The last thing the intelligentsia want you to believe is that reality exists on its own, that it has a form and a shape that persists regardless of what you think about it or feel about it, and that we cannot reshape it, but need to negotiate with it.

We have been led to believe the contrary. We have learned that reality is what we name it, how we talk about it, how we interpret it, what we feel about it, and how we perceive it.

Even if we admit that there is some indeterminate stuff out there, we tell ourselves-- because we have studied in the best universities with the best philosophical minds who have been able to earn tenure-- that our minds must take up this stuff and form into a coherent and intelligible whole. Our minds are like potters working with big clumps of clay, making them into Ming porcelain.
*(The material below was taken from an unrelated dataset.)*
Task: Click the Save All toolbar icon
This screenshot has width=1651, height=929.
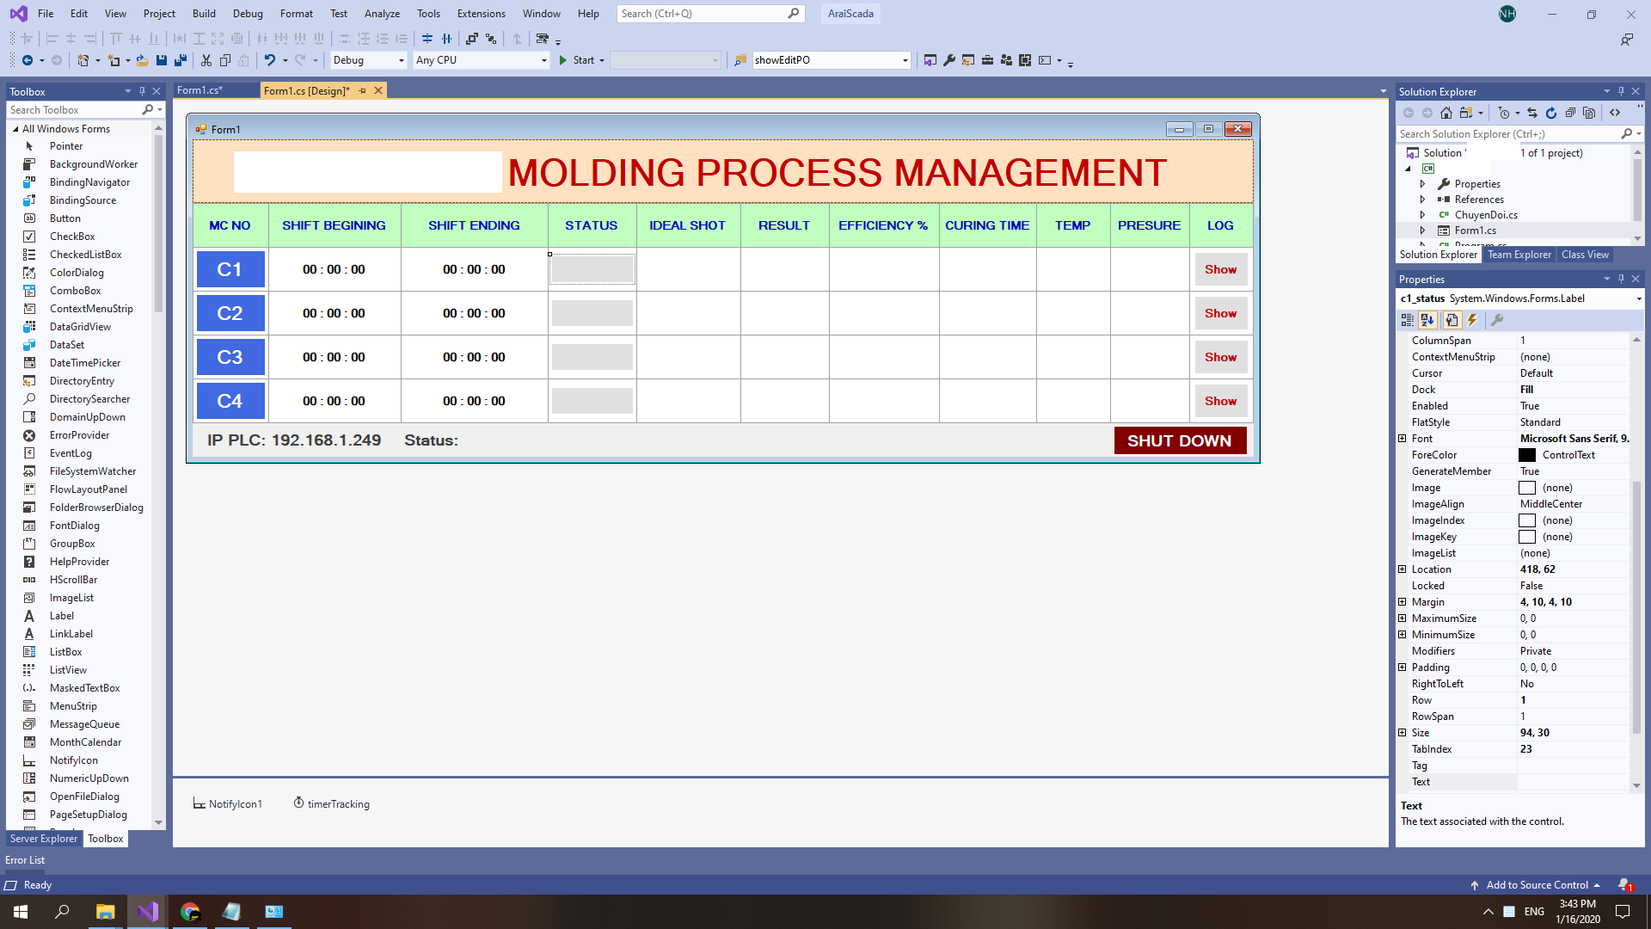Action: coord(180,60)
If reality is only what our minds make it, then there is, according to our greatest professors, no such thing as immutable essences or intrinsic values.

Which brings us, somewhat circuitously, to the dollar. As Grant argues, what makes the dollar money is the simple fact that someone, in this case, a government, said that it was money, and that a bunch of other someones are willing to accept it as money.

Paper money is money by fiat. As Grant and other amateurs of yellow metal insist, gold is money, not by fiat, but in fact.

Gold is real money; paper money is a fiction, become ever more fictional the more we print it. For my prior thoughts on this topic, with due reference to James Grant, see this post from over a year ago. Link here.

It was bad enough when mortgages turned out to have no real value because they have been sold and bought based on the assumption that real property had the value that the mortgage bankers all believed that it had.

Now it turns out that appraised home values were more fiction than fact, that the salaries that justified the granting of mortgages were more fiction than fact, that the investment products constructed of these mortgages were more fiction than fact, and thus that your savings, which you had dutifully entrusted to your local bank, had been invested by said bank in one or the other of these fictions, and thus, had, in large part, simply disappeared.

It's one thing for the polar bears to disappear; it is quite a bit more frightening for your savings to disappear. Best go back to the polar bears.